We’ve added two new sessions to our onboarding: What to Expect at a Startup and History of DEI. The first session helps new hires understand norms that are unique to startups and specifically what to expect at our stage of company. It also aims to give space for our new members to ask questions about processes and expectations. In the History of DEI, we discuss how our DEI initiatives started, the steps we have continued to take in our commitment to DEI, why we are committed to these initiatives and what we expect of our employees in working towards a more diverse and equal workplace. We understand that especially as we hire across the country, people are coming in with different levels of understanding around DEI issues. We want to create an environment where everyone feels like they can engage on DEI issues and also want to provide education and resources to help people understand why DEI is so important to the company.
Finally, we implemented a new “culture buddy” system. Culture buddies are employees not on a new hire’s team that will meet with new hires on a regular basis to answer any questions about company culture, norms and processes. Culture buddies will also help give the employee a connection across teams so new hires immediately feel more connected to the company as a whole.

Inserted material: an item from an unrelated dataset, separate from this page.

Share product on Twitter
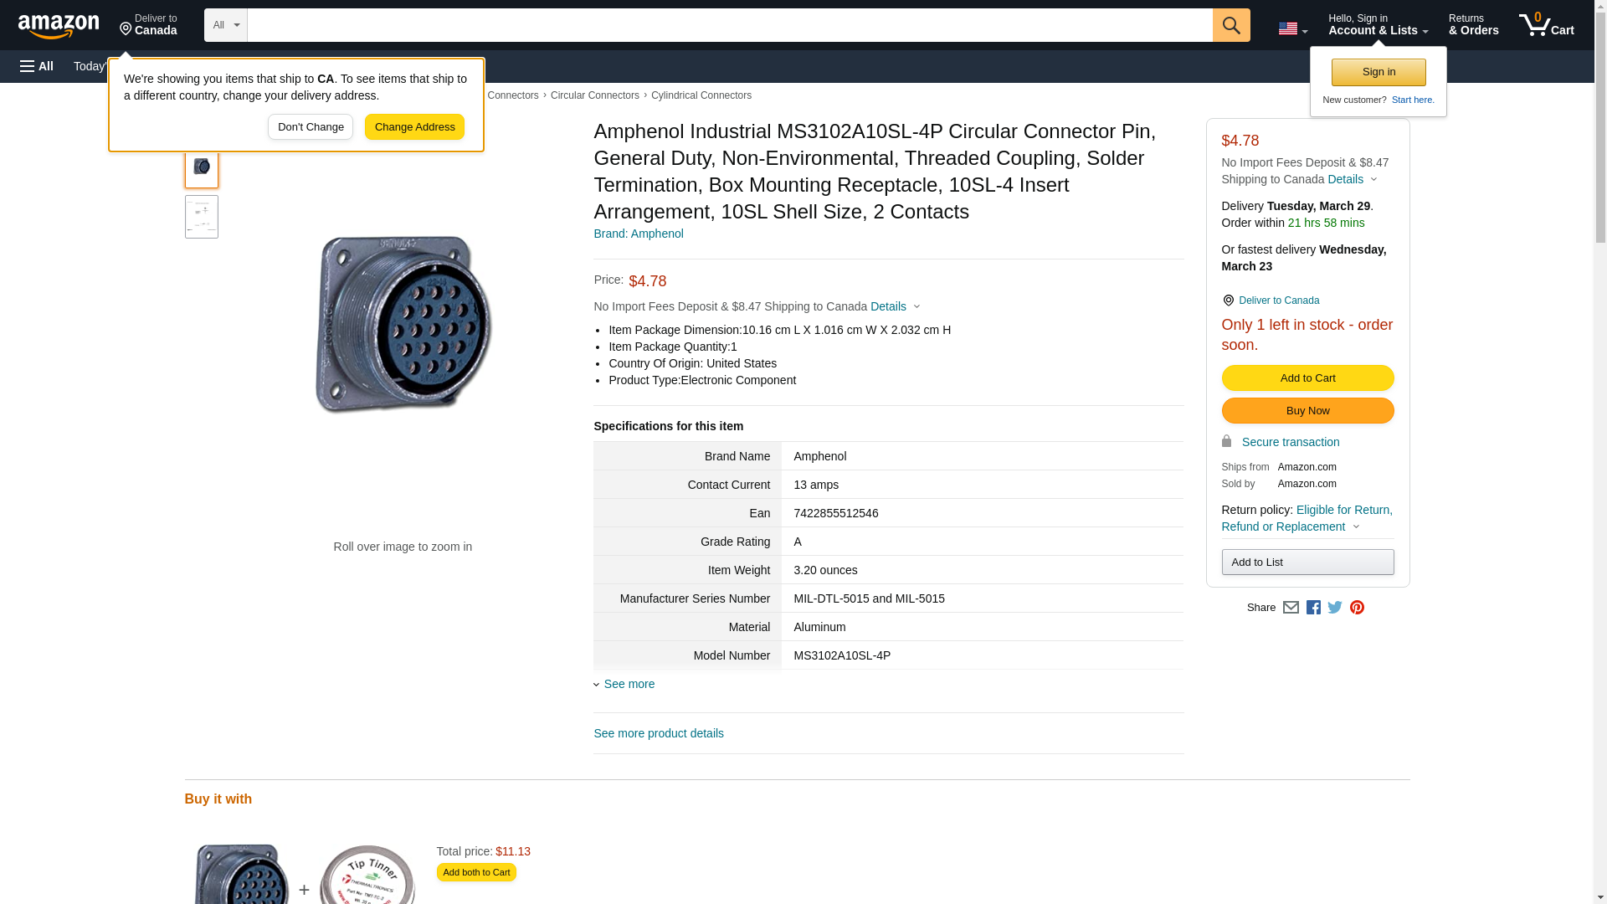 click(x=1335, y=608)
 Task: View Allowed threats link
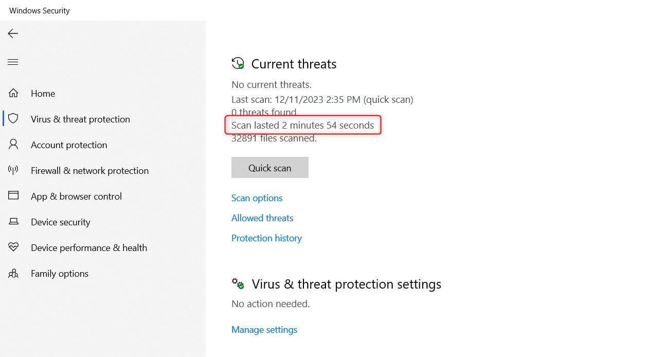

We aim to start hosting events where we can hear from community members, folks from nonprofit organizations and/or our district partners on current issues affecting them and how we can help. Our goal is to learn more about organizations in our community and ways we can directly support them.
Recently, we partnered with Larkin Street Youth Services and discussed the situations of youth who are experiencing homelessness and ways that we can get involved and help support the organization’s work. This past June, we partnered with the Computer Technologies Program , an organization that prepares people with disabilities for professional employment by providing technical training, coaching and associated services. We’re excited to be working with their students on two rounds of mock interviews.
Financial Support of Local BIPOC Businesses
At Informed K12, we understand how important it is to financially support our local BIPOC businesses. By supporting more Black-owned companies, we can help create more opportunities for meaningful savings, property ownership, credit building, and generational wealth for black communities.
Currently, we order any lunches or snacks from BIPOC owned restaurants. Employees are given resource guides for restaurants in their towns that are BIPOC owned so they can use gift cards at those places for company meals. Additionally, we have a number of resources and lists shared within our company of Black-owned businesses, creators and artists that we encourage employees to support.
This quarter we completed an assessment of where we sourced our company equipment and purchases to better understand where we are putting our company dollars and analyzed if those sources are ethical and sustainable options that we would want to continue to support.
After this assessment, we will be providing alternative equipment purchasing options for our employees that are in line with our goals to put our money into more sustainable, ethical and BIPOC owned sources. Once we understand where we are currently at for our purchases, we will be setting targets on how we can reduce our carbon footprint and increase our support for our local businesses.
As we implement these new changes, we will continue to measure our progress, gather feedback from our team and take time to reflect on how we can do better. We understand there is a long way to go in making our society a more just, equitable and humane place especially for black and brown Americans. As a company, we will continue to learn, improve and hold ourselves accountable to our commitment to DEI work.